Which brings us to a slew of good news on the cannabis front last week. First up, we had the United Nations Commission on Narcotic Drugs accepting a World Health Organisation recommendation to remove cannabis and cannabis resin from Schedule IV of the 1961 Single Convention on Narcotic Drugs.

Under the UN’s system, Schedule IV substances are considered the most dangerous and addictive drugs. Cannabis will now be classified under Schedule I, which is the least restrictive drug classification.

Locally, news broke that the New South Wales cabinet was considering changes to drug laws that would lower penalties for low-level possession.

And new research led by the Lambert Initiative showed CBD is safe for driving and the effects of THC fade in just four hours in a huge boost for drug-driving reform campaigners.

Meanwhile in the US, the House of Representatives voted to pass the Marijuana Opportunity Reinvestment and Expungement (MORE Act) and remove marijuana from the federal list of controlled substances.

The MORE Act still has a long way to go before passing through the Republican-controlled Senate.

Now some of those items of news came with fairly hefty caveats.

The UN vote does not leave the way clear for member nations to legalise cannabis under the international drug control system.

NSW premier Gladys Berejiklian was quick to rule out decriminalising drug use in the state, saying her government “will not be going down that path”.

And the chances of the MORE Act passing through the Republican-controlled Senate hinge on the Democrats flipping both seats in January’s run-off elections in Georgia. That feels unlikely.

But the general direction of travel is positive.

The UN’s move is tacit acknowledgement of the medical benefits of cannabis. That could lead to the loosening of international controls and boost campaigns to legalise medicinal cannabis around the world.

Berejiklian probably doesn’t have enough political capital in the bank to risk a row over drug law reform right now, but a conversation has started around depenalisation.

Opponents of drug-driving reform are going to find it hard to argue the current laws are anything other than a revenue grab in the face of the overwhelming evidence presented by the Lambert study.

“Whatever the short term might bring, the global winds are blowing in the industry’s favour.”

And while the MORE Act might yet bite the Georgia dust, there are now only six states in the US where cannabis remains completely illegal. And remember, it’s still Trump’s America until January.

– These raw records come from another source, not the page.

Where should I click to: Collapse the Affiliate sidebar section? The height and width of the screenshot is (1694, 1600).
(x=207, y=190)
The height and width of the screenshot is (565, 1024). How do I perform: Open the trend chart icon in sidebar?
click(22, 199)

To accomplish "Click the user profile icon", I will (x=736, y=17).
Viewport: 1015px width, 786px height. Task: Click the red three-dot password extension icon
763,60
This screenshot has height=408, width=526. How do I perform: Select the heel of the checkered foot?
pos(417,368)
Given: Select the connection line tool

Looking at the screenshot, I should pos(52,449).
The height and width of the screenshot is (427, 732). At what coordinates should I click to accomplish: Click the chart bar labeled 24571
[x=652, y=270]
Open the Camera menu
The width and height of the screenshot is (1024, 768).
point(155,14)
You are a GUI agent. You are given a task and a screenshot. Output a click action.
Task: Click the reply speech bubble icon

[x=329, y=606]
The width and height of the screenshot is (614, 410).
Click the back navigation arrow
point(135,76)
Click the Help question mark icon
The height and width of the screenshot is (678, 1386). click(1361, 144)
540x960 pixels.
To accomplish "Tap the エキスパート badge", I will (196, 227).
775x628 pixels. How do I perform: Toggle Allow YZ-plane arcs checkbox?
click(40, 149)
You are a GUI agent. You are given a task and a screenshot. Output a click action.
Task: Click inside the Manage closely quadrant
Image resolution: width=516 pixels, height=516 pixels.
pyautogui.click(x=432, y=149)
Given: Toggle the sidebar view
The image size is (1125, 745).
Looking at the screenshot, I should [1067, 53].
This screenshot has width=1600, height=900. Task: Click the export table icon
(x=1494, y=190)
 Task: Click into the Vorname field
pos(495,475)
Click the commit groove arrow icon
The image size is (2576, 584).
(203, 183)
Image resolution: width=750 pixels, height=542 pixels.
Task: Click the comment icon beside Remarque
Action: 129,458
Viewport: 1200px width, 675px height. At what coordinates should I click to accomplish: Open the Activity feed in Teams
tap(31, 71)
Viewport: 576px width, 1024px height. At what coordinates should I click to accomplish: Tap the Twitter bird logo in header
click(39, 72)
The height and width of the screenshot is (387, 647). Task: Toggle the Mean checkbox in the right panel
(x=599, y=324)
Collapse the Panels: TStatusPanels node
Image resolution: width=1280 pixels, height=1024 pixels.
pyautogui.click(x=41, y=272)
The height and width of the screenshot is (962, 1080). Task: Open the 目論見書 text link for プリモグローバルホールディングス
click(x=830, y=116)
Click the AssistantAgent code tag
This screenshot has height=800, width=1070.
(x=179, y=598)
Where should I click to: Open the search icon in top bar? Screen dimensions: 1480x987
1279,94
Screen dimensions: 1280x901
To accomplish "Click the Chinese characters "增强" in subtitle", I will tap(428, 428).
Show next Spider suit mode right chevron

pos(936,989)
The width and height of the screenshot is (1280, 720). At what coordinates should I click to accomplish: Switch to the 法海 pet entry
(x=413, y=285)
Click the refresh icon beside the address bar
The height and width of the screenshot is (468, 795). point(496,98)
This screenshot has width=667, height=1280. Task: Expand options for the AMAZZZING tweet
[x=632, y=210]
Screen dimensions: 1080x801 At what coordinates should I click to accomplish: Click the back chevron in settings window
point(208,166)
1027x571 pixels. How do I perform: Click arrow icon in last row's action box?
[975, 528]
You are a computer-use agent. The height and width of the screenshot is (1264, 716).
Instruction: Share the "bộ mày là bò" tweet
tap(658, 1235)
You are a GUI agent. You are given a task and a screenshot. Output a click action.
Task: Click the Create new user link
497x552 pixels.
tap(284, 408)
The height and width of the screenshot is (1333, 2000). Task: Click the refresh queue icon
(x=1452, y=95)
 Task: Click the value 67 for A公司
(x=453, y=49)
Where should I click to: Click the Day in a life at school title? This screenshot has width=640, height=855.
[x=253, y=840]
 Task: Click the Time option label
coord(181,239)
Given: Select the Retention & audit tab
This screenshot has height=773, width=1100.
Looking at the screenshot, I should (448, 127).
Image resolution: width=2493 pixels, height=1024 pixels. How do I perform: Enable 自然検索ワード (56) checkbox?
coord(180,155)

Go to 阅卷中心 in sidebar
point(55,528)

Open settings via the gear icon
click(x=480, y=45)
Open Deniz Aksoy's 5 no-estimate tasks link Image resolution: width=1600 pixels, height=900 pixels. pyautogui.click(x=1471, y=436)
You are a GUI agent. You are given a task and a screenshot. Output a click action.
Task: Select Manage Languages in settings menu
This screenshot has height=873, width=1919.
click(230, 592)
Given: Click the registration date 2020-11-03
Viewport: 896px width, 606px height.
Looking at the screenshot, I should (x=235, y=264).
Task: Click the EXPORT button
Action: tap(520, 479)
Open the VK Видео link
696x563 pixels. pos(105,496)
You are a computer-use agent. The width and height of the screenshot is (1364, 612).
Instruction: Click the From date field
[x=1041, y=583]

So as we enter 2021, I’m reminded of my colleague Rhys Cohen’s words on the Cannabiz podcast recently when asked to predict what the new year may bring for the cannabis industry.

“The idea of making predictions about next year feels especially futile in light of the predictions I was making at the start of 2020,” he said.

Clearly Rhys wasn’t alone in failing to include a global pandemic in his top tips for the year. And given what’s transpired over the last 12 months, it’s harder than usual to predict what will happen next.

But whatever the short term might bring, the global winds are blowing in the industry’s favour.

And that’s something to celebrate as we say goodbye to the latest ‘year from hell’.